* Be alert to late frosts. Some fruits and tender crops may still need fleece protection.
* May is the thinning month. Thinning enables space for roots to swell and spread and gives space too to top surface foliage spread and lessens competition for water and nutrients.
* Similarly to thinning, disbudding can be a practice of strengthening the vigour of plants for future years.
Traditionally new Strawberries (those only planted earlier in the current year) have their flowers removed preventing them from setting fruit and thus focusing their energies into building good roots to support a bumper crop next year.
* The weeds will be at full pelt this month but don’t get side-tracked from pests and diseases including leaf miners, leafhoppers, mites, weevils, aphids, and eelworms and many May-time pests that vector viral diseases. Get the garlic spray out.
* Be vigilant for canker, stem root, soft rot and blossom end wilt this month.
* Earth up potatoes to prevent the new tubers going green, leave about 5cm of shoot uncovered to keep plants photosynthesing and for continued growth.
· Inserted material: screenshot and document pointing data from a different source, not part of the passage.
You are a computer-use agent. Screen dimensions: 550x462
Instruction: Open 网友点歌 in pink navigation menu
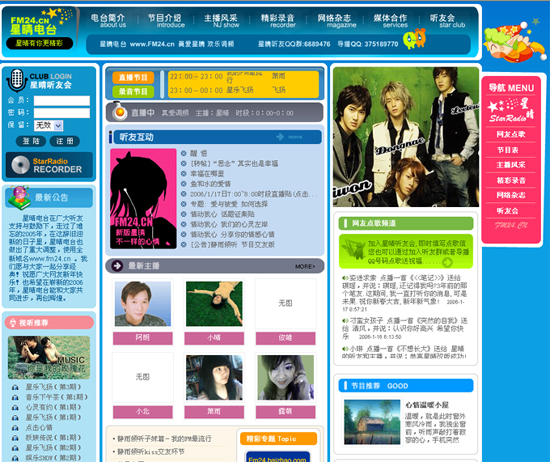(511, 134)
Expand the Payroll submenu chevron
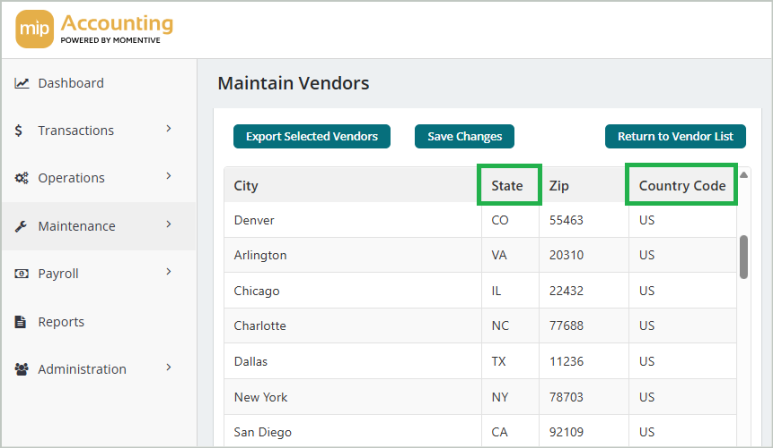Viewport: 773px width, 448px height. click(x=169, y=271)
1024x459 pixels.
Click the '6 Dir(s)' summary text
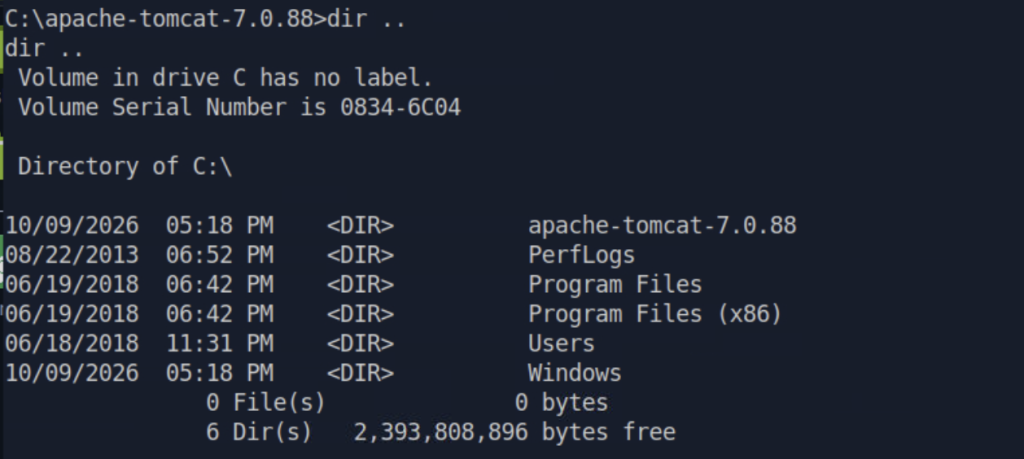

* When it comes to planting out leeks, an old practice sometimes still chronicled by contemporary garden writers and pundits, is to top and tail (trim a bit of root and foliage) your seedling leeks before transplanting from greenhouse to end site.
This is nonsense, the shock of it will set back your leeks. The trick is to dib a hole, slide leek in and water around allowing a natural backfill of soil to occur. No surgery required.